Let's walk through a full 2×2 example step by step. Given A = [[1, 2], [3, 4]] and B = [[5, 6], [7, 8]]:

  • C[1,1] = 1×5 + 2×7 = 5 + 14 = 19
  • C[1,2] = 1×6 + 2×8 = 6 + 16 = 22
  • C[2,1] = 3×5 + 4×7 = 15 + 28 = 43
  • C[2,2] = 3×6 + 4×8 = 18 + 32 = 50

So the result is [[19, 22], [43, 50]]. Notice that the inner dimension (columns of A = rows of B = 2) "disappears" in the result: a 2×2 matrix times a 2×2 matrix yields a 2×2 matrix. More generally, an m×n matrix times an n×p matrix yields an m×p matrix — the shared dimension n is consumed by the summation process.

Matrix multiplication is associative — (AB)C = A(BC) — and distributive over addition — A(B+C) = AB+AC — but it is not commutative. In general, AB ≠ BA, and sometimes the product exists in one order but not the other (e.g., a 2×3 matrix can multiply a 3×4 matrix from the left, but not from the right). This non-commutativity reflects the fact that the order of transformations matters: rotating then scaling a coordinate system gives a different result than scaling then rotating.

Real-World Applications

Matrix multiplication is the engine behind computer graphics. Every time a 3D model is rotated, scaled, translated, or projected onto a 2D screen, the vertices of that model are being multiplied by transformation matrices. A rotation matrix R encodes a rotation in 3D space; multiplying the position vector of each vertex by R rotates the entire model. Composing multiple transformations — say, rotate then translate then project — requires only multiplying the corresponding matrices together first, then applying the single resulting matrix to every vertex. This is why GPUs are specialized matrix multiplication hardware, performing billions of matrix-vector products per second to render scenes in real time.

In machine learning, the forward pass of a neural network is dominated by matrix multiplication. Each layer of a fully-connected network takes its input vector, multiplies it by the layer's weight matrix, and adds a bias vector to produce the output for the next layer.

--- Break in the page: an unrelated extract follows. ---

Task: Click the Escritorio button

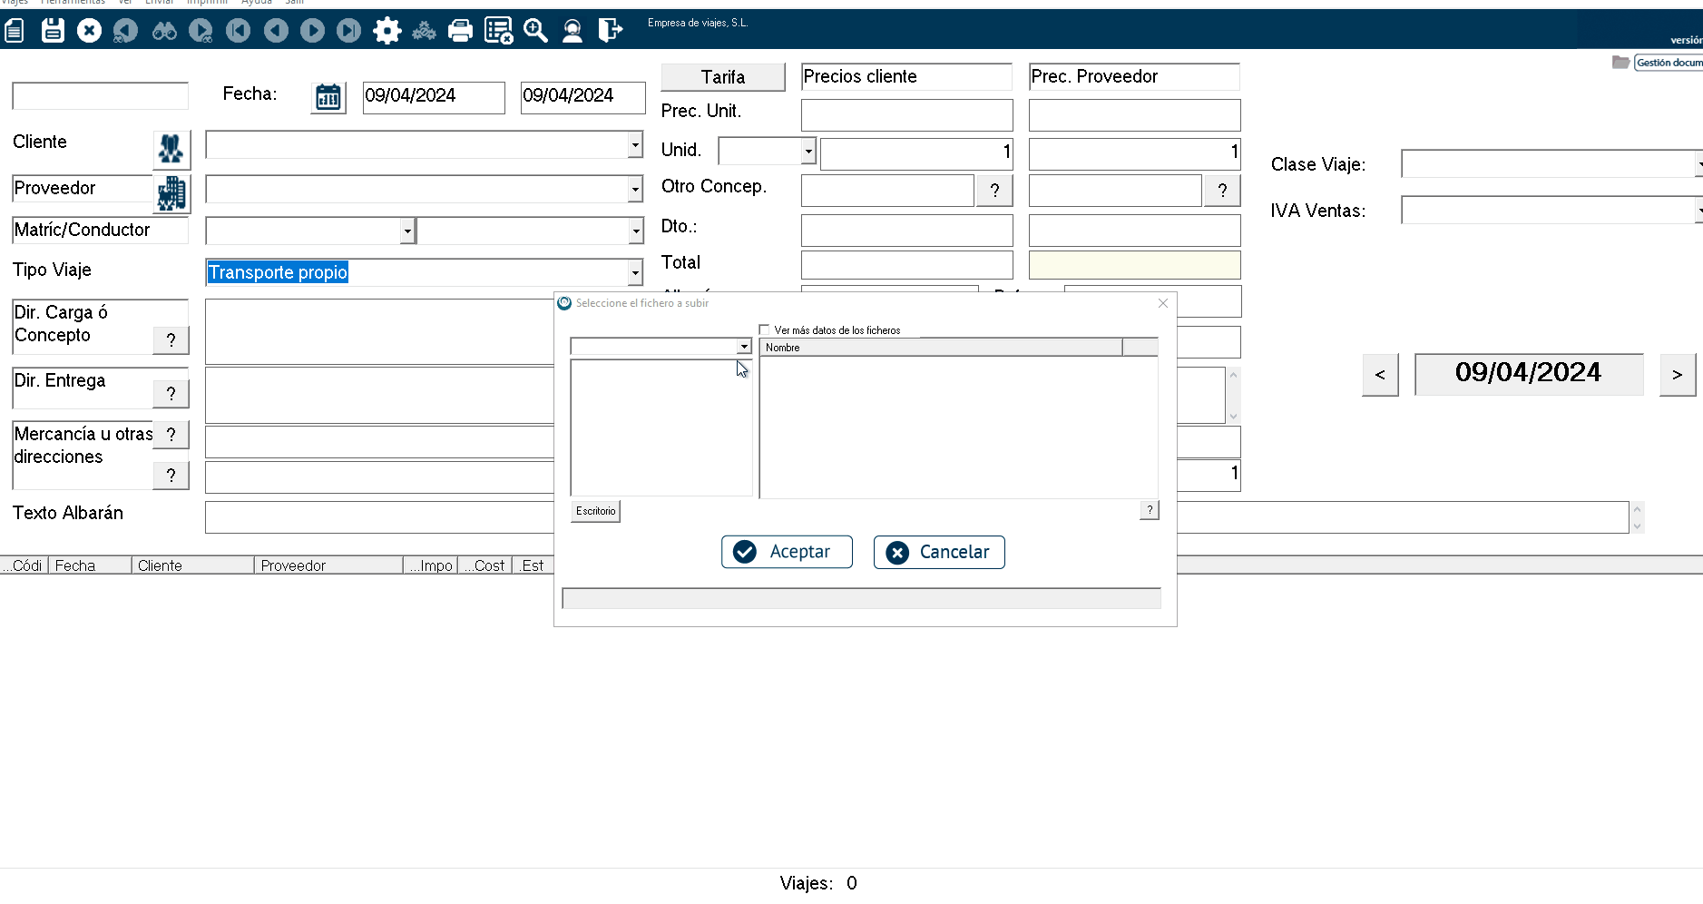Action: tap(595, 511)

Training adjusts these weight matrices by computing gradients via backpropagation — also a series of matrix multiplications. Modern large language models like GPT contain billions of weight parameters organized into matrices, and their inference speed is almost entirely determined by how fast the underlying hardware can multiply matrices.

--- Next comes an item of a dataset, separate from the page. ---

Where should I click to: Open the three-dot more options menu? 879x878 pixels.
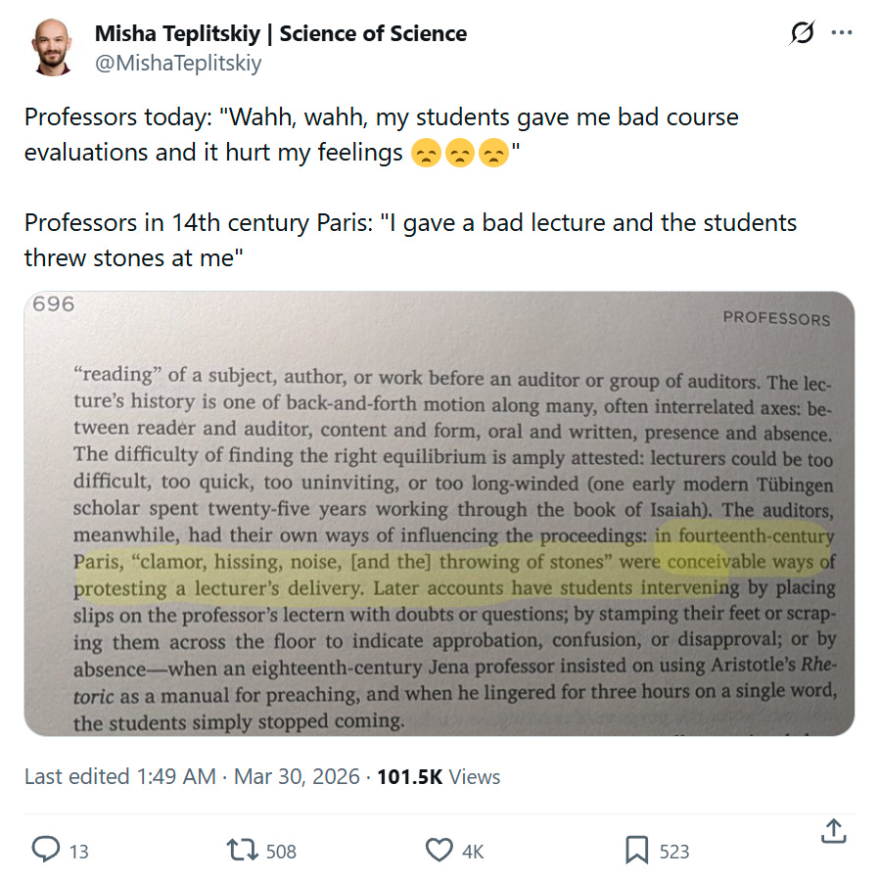click(x=842, y=33)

Physics and quantum mechanics use matrix multiplication to describe state evolution. In quantum mechanics, physical observables correspond to matrices (operators), and measuring the expected value of an observable A in state ψ requires computing ψ†Aψ — a sequence of matrix multiplications. Transition probabilities between quantum states are encoded in transfer matrices, and raising a transfer matrix to the power n gives the probability distribution after n time steps — a computation equivalent to repeated matrix multiplication.

Economics uses Leontief input-output analysis to model how industries depend on each other. If each sector's output depends on inputs from every other sector, the entire economy can be represented as a matrix equation I = (I − A)⁻¹D, where A is the technology matrix (encoding inter-industry flows), I is the identity matrix, and D is the final demand vector. Solving this requires computing the inverse of a matrix — itself accomplished via Gaussian elimination, which is equivalent to a structured sequence of matrix multiplications. Input-output analysis is used by governments to forecast the ripple effects of policy changes, infrastructure investments, and supply chain disruptions.

Frequently Asked Questions

Matrix multiplication combines two matrices to produce a third. For element (i,j) of the result, multiply row i of A by column j of B and sum. Requires columns of A = rows of B.